# Every nonzero vector space can be viewed as a space of functions

1. Jul 22, 2010

### Buri

The problem statement, all variables and given/known data

Let V be a nonzero vector space over a field F, and suppose that S is a bases for V. Let C(S,F) denote the vector space of all functions f ∈ Ω(S,F) (i.e. the set of functions from S to a field F) such that f(s) = 0 for all but a finite number of vectors in S. Let Ψ: C(S,F) → V be defined by Ψ(f) = 0 if f is the zero function, and Ψ(f) = Σ {s ∈ S, f(s) ≠ 0} f(s)s, otherwise. Prove that Ψ is an isomorphism.

The attempt at a solution

Okay, I've already proved that Ψ is linear, that it is 1-1, but I'm having troubles proving that it is onto. Here's what I've done:

I'd like to be able to show that for any v ∈ V there is a f ∈ Ω(S,F) such that Ψ(f) = v. So v = (a1)s1 + (a2)s2 + ... where S = {s1, s2, ...} is a basis for V (I haven't been told whether V is finite or infinite dimensional). However Ψ(f), when f is nonzero, is a linear combination of FINITE number of elements of the basis. I do realize we could write Ψ(f) = f(s1)s1 + f(s2)s2 + ... where some of these will be zero as f is only nonzero at a finite number of them. See if v = (a1)s1 + a2(s2) + ... + (an)sn then I could define f to be f(si) = ai and I would be done. But the problem is that I can't see and can't show that Ψ(f) could ever equal a vector in v which is a linear combination of an infinite number of elements of the basis.

Any help? This isn't homework, I'm taking a look at linear algebra on my own this summer. Thanks a lot!

EDIT: I've figured it out!! :)

The vectors in V will be written as a linear combination of FINITE number of vectors of S - this is by definition!
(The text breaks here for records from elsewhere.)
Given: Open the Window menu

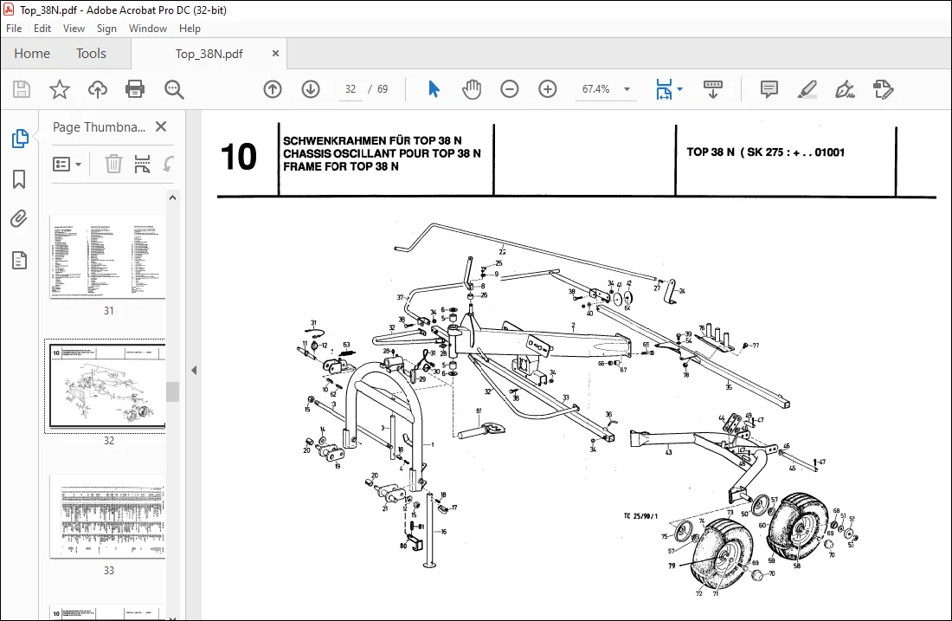Looking at the screenshot, I should click(x=147, y=29).

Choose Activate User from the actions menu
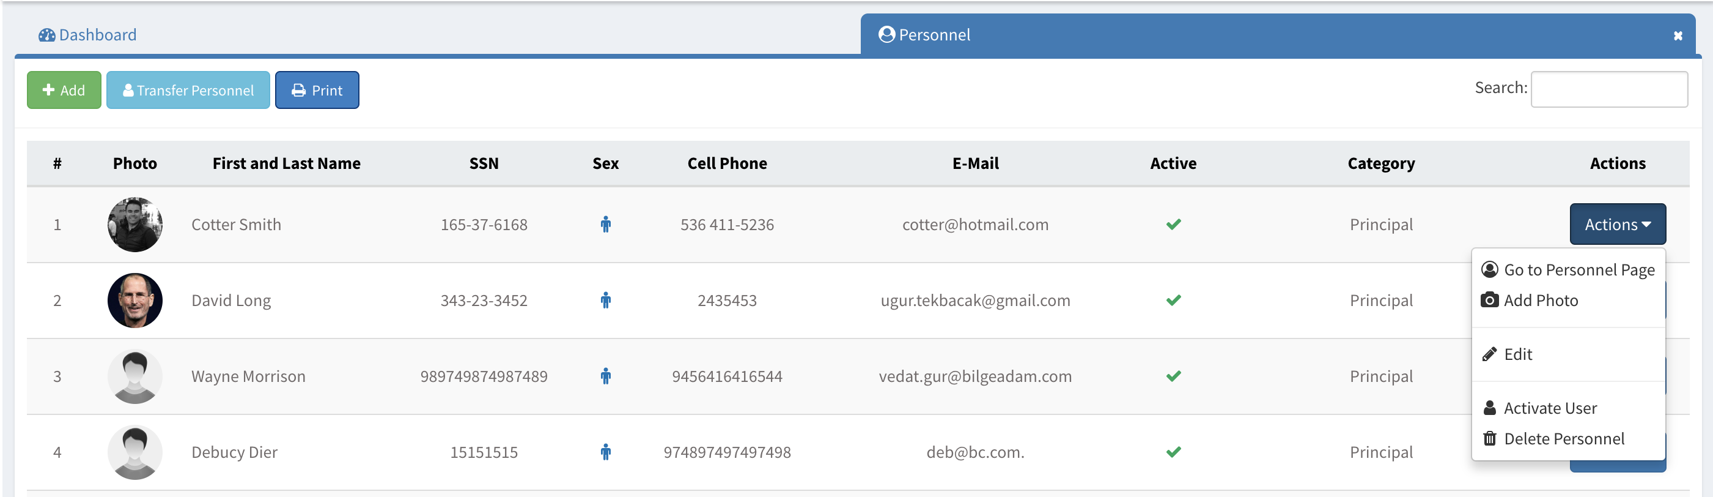pyautogui.click(x=1549, y=409)
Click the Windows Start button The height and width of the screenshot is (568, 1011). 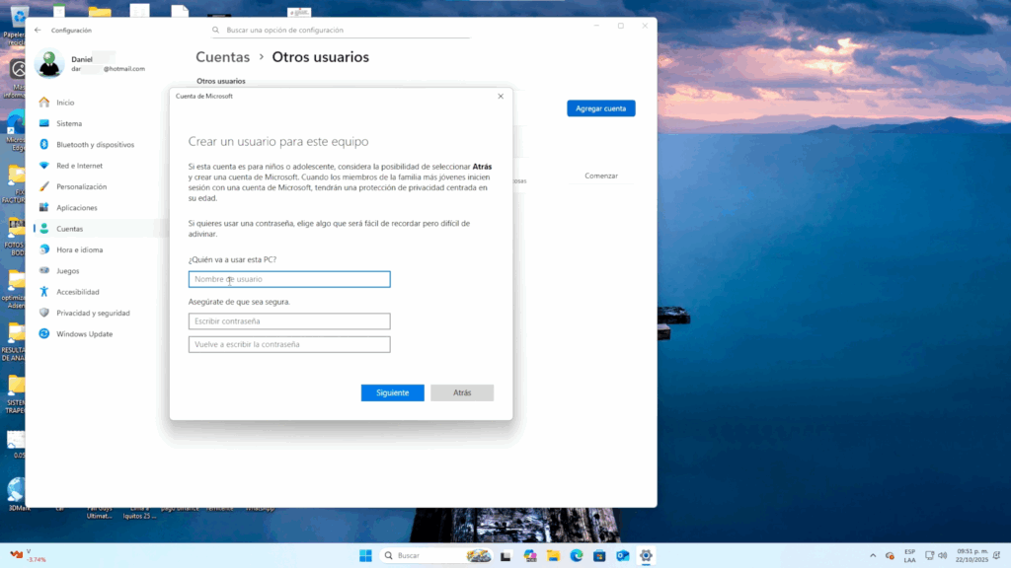click(x=365, y=556)
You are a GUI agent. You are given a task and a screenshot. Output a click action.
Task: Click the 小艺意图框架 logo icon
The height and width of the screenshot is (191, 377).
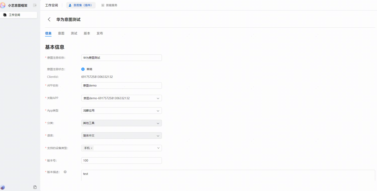click(x=3, y=5)
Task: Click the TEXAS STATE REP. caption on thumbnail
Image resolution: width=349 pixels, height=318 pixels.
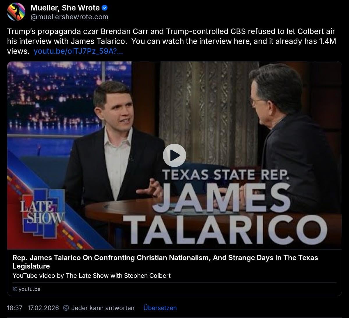Action: [226, 175]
I hadn't read a section on Maximal linearly independent sets (the course I'll be taking in the fall skips it) so I hadn't seen this result.

Last edited: Jul 22, 2010
2. Jul 23, 2010

### Bacle

Well, S here is the basis for both vector spaces, i.e., the free vector space on
S has S as its basis, so the two should be isomorphic.